WebDAM President Jody Vandergriff said in a statement that the new mobile app makes “brand materials available anytime within the rich, yet simplistic, experience that users have come to expect from WebDAM.” The app, free but requiring a WebDAM account, complements the existing access to WebDAM on a mobile device through a Web browser.
The new app, which supports multi-touch zooming and other gestural navigation, allows users to search, view, share and download assets as well as upload assets with one click from the mobile device. Users can approve or comment on assets and collections as part of workflows needing approval or feedback, and team members can receive push notifications to their iPad or iPhone even if the app isn’t running.

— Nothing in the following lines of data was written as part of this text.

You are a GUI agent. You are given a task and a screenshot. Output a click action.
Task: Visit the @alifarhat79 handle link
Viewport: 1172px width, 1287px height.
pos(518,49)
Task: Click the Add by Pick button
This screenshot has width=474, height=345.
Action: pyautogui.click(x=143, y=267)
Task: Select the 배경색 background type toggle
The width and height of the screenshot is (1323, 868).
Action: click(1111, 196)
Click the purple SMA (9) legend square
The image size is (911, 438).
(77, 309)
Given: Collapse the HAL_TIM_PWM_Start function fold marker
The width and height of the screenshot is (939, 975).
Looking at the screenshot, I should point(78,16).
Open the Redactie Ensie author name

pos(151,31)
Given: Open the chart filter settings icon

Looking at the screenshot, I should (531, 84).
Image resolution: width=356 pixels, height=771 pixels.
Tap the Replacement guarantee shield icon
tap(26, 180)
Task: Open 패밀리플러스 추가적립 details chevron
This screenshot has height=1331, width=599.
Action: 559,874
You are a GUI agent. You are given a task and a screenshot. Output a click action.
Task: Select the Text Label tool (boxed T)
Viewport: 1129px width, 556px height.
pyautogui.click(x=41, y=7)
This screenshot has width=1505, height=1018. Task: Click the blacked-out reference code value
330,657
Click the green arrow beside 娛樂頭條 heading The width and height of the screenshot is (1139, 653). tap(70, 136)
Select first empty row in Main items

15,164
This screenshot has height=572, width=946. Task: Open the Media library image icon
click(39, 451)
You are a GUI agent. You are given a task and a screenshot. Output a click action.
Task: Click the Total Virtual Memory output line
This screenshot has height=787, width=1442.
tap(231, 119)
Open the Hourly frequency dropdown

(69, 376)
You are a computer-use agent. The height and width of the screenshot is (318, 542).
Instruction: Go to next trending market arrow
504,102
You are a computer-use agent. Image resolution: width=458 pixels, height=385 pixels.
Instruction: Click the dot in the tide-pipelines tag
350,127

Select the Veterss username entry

With the center of gravity for computing squarely resting on mobile devices, DAM vendors, like all other system providers, are racing to catch up. For DAM vendors, mobile can add remote accessibility for team members such as approvers. Enabling some level of access to a DAM system from a mobile device means that virtually any team member can respond to images shortly after they have been acquired, modified or readied for release.
In August, for instance, WoodWing released a mobile version of its Elvis DAM. It allows a user to browse and search collections, zoom, peruse metadata, issue ratings, approve or reject assets in an approval workflow or update collections.
Mobile for DAM
But some DAM-watchers have pointed out that mobile apps have limited use in this field, where large screen displays, skilled users, interfacing with publishing or marketing campaign systems and access to fast connectivity are usually required for most projects.
A story in Digital Asset Management News last December noted that mobile “provides limited opportunities for improvements to the user experience” for DAM systems, although it acknowledged that giving access to mobile personnel like sales staff can have benefits.
But the main value proposition for mobile, DAM News contended, is asset capture in the field, where images can be captured and immediately dropped into a collection. In addition, ever-cheaper tablets might eventually help save overall costs by being deployed for some users, possibly with a large screen and keyboard attached, instead of workstations.